• Task goal:
Produce the lines from the one containing "This screenshot has height=470, width=1000." through the end of the material exactly as they appear, both ends included, and leave the pictures out.
_ _ _ _ _
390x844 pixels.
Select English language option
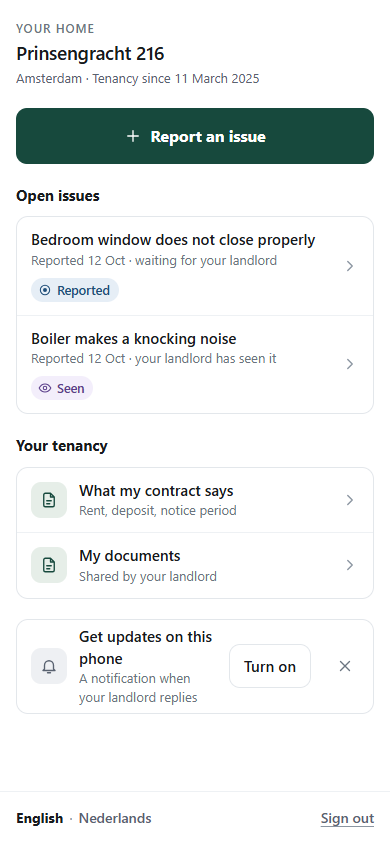click(39, 819)
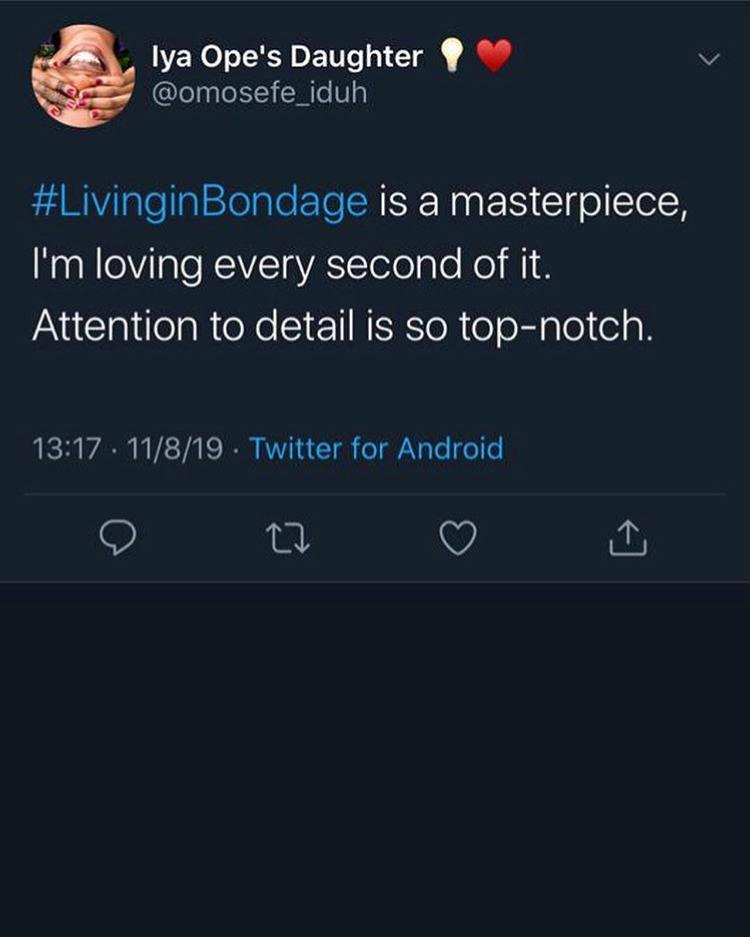Click the red heart emoji beside the name
Screen dimensions: 750x940
(x=492, y=58)
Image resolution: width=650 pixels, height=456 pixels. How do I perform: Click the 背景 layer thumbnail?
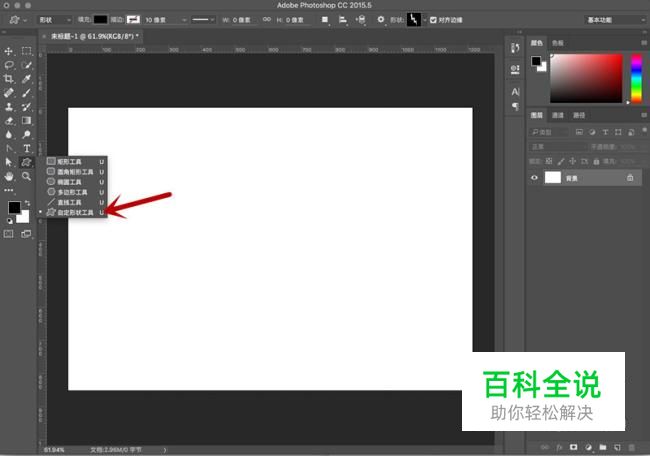[x=552, y=177]
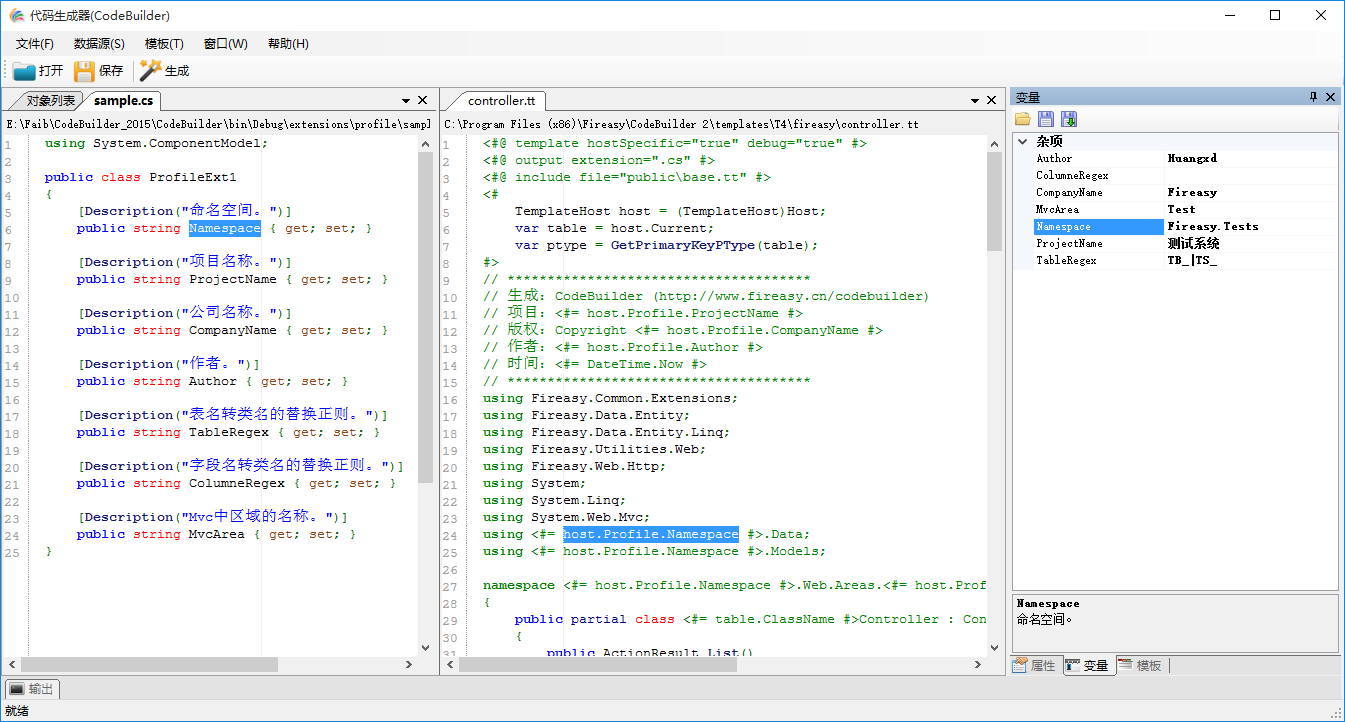The width and height of the screenshot is (1345, 722).
Task: Click the 生成 (Generate) magic wand icon
Action: [150, 71]
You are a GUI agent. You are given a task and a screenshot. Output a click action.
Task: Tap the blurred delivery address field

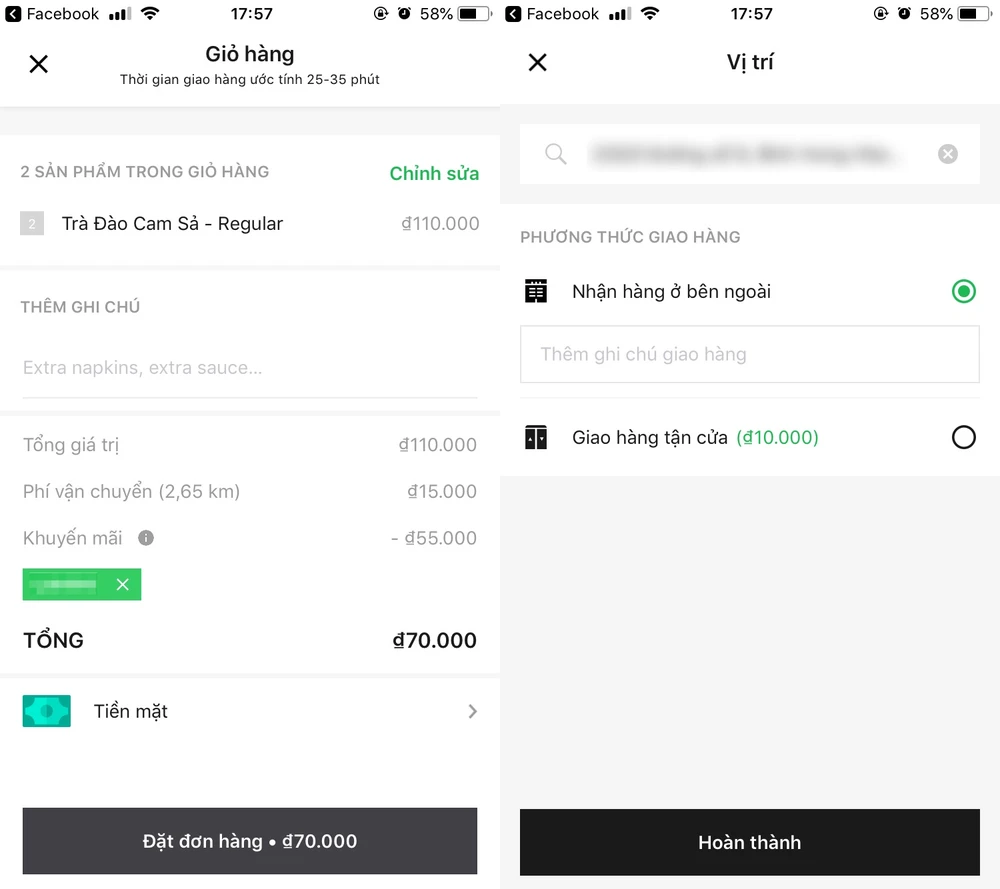[x=740, y=154]
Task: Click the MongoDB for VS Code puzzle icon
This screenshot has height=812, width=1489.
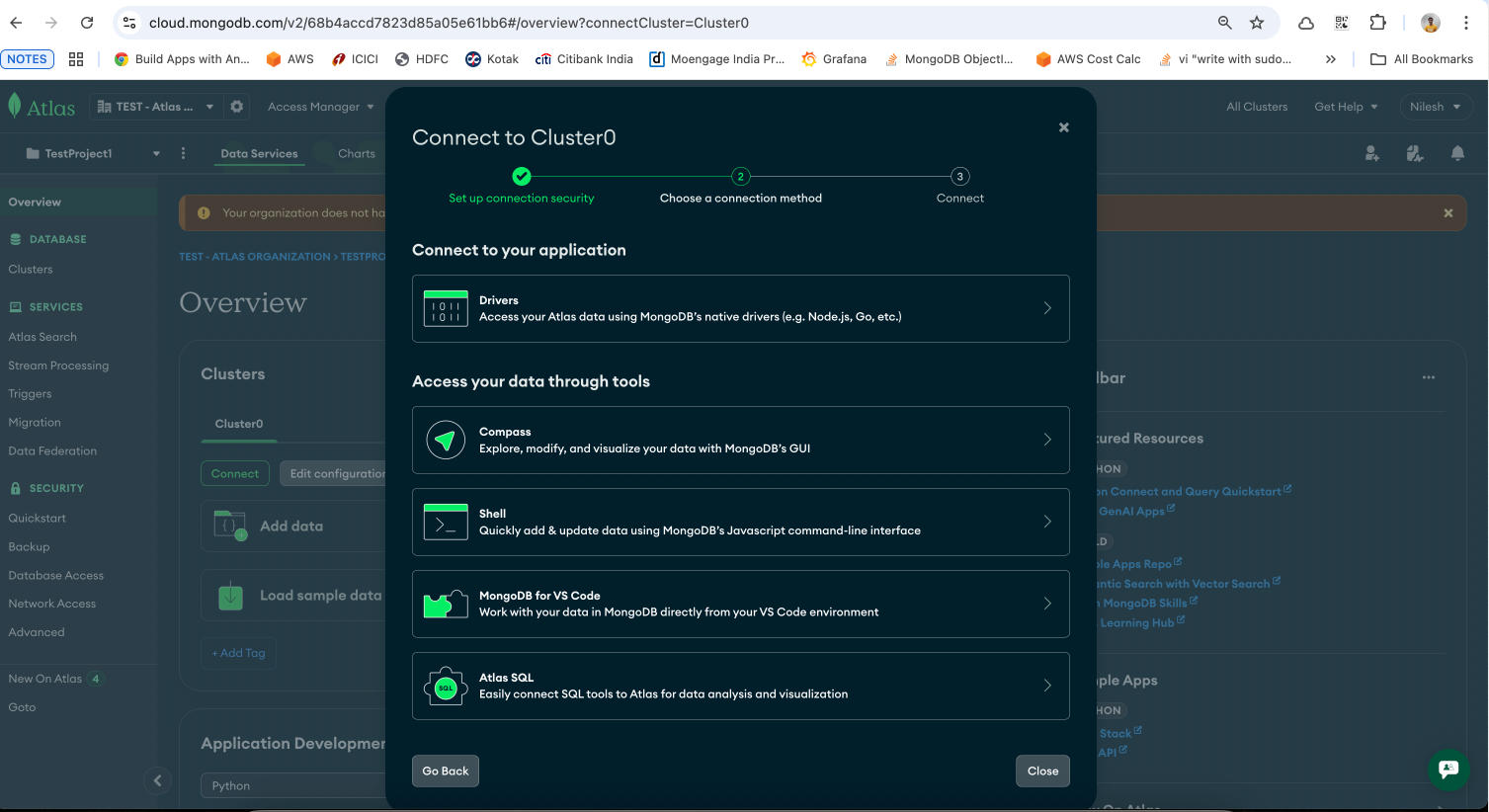Action: (x=445, y=604)
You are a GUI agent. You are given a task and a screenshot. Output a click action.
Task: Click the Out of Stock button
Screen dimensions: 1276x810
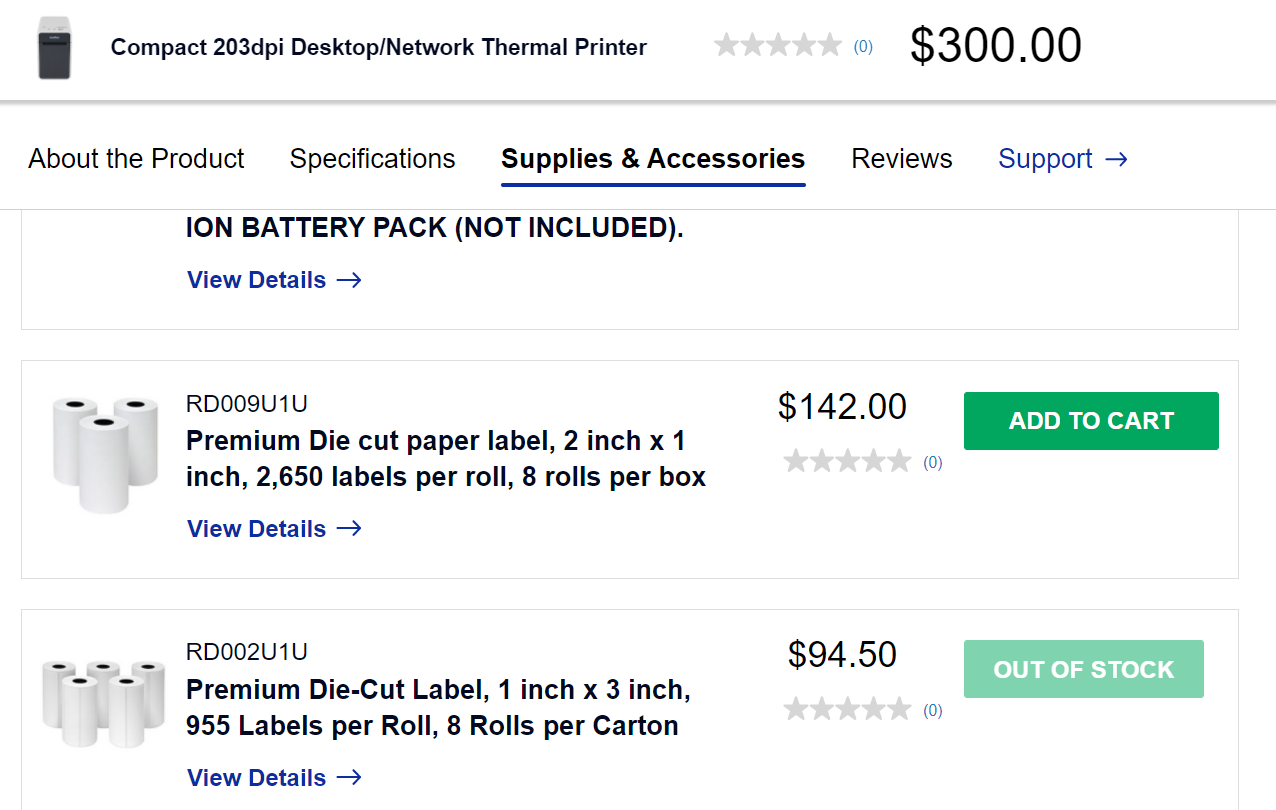pyautogui.click(x=1083, y=669)
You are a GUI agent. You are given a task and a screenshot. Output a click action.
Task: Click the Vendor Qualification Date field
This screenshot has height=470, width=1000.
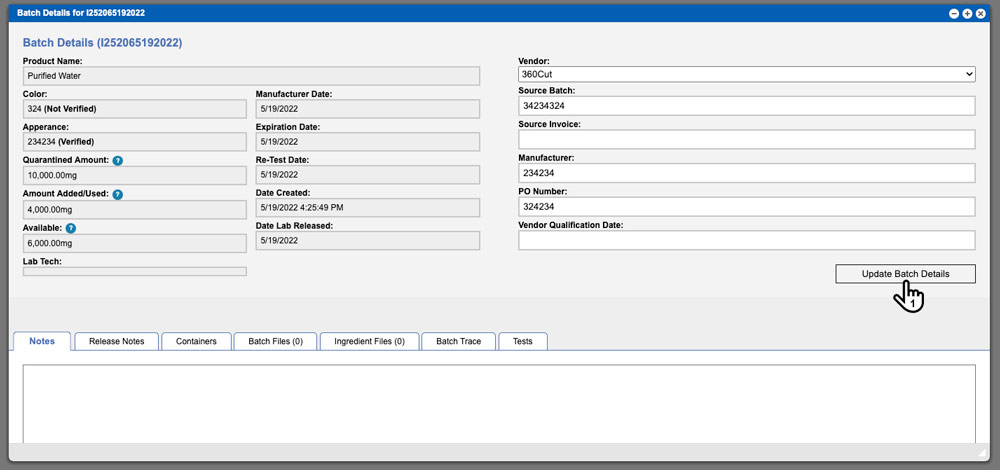747,240
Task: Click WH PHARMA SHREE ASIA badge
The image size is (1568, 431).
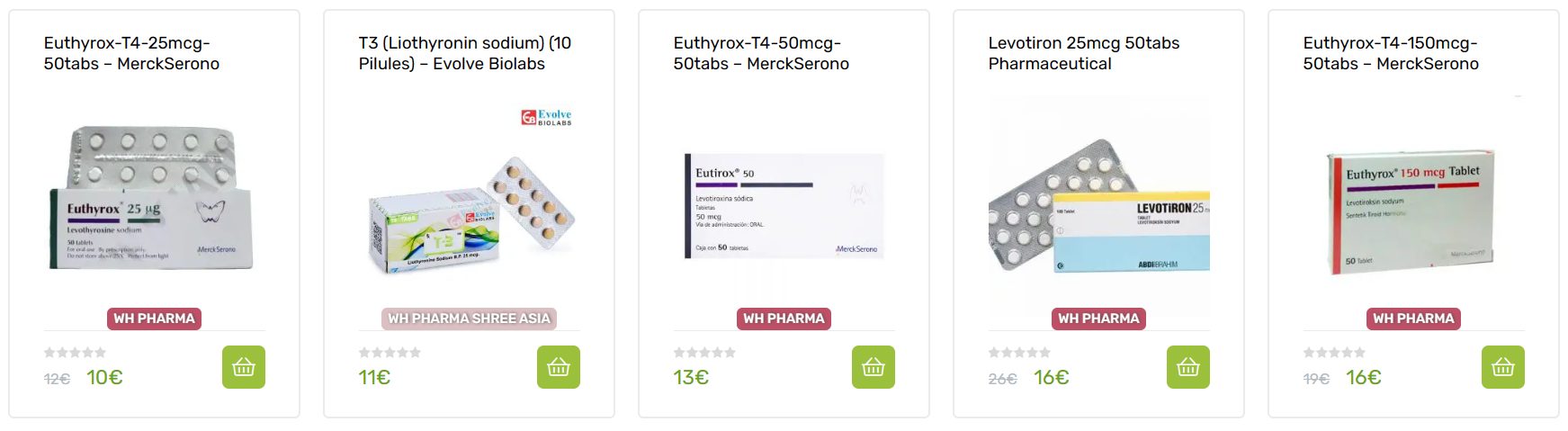Action: click(x=469, y=319)
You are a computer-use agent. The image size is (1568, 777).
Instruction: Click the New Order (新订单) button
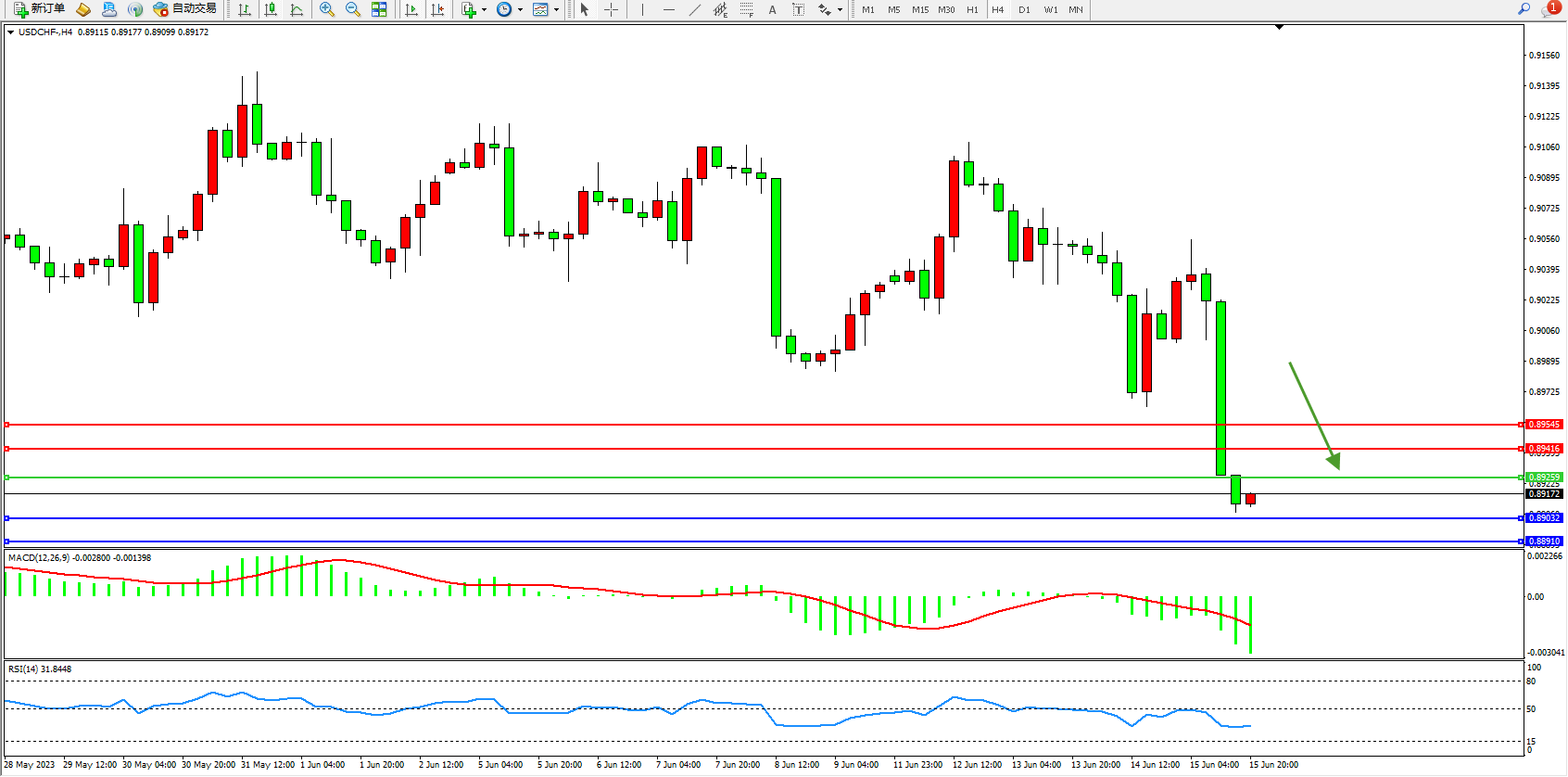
_ _ _ _ _
• Problem solution:
This screenshot has height=470, width=1000.
747,240
Task: Click WH PHARMA SHREE ASIA badge
The image size is (1568, 431).
Action: click(x=469, y=319)
You are a computer-use agent. The image size is (1568, 777).
Instruction: Click the New Order (新订单) button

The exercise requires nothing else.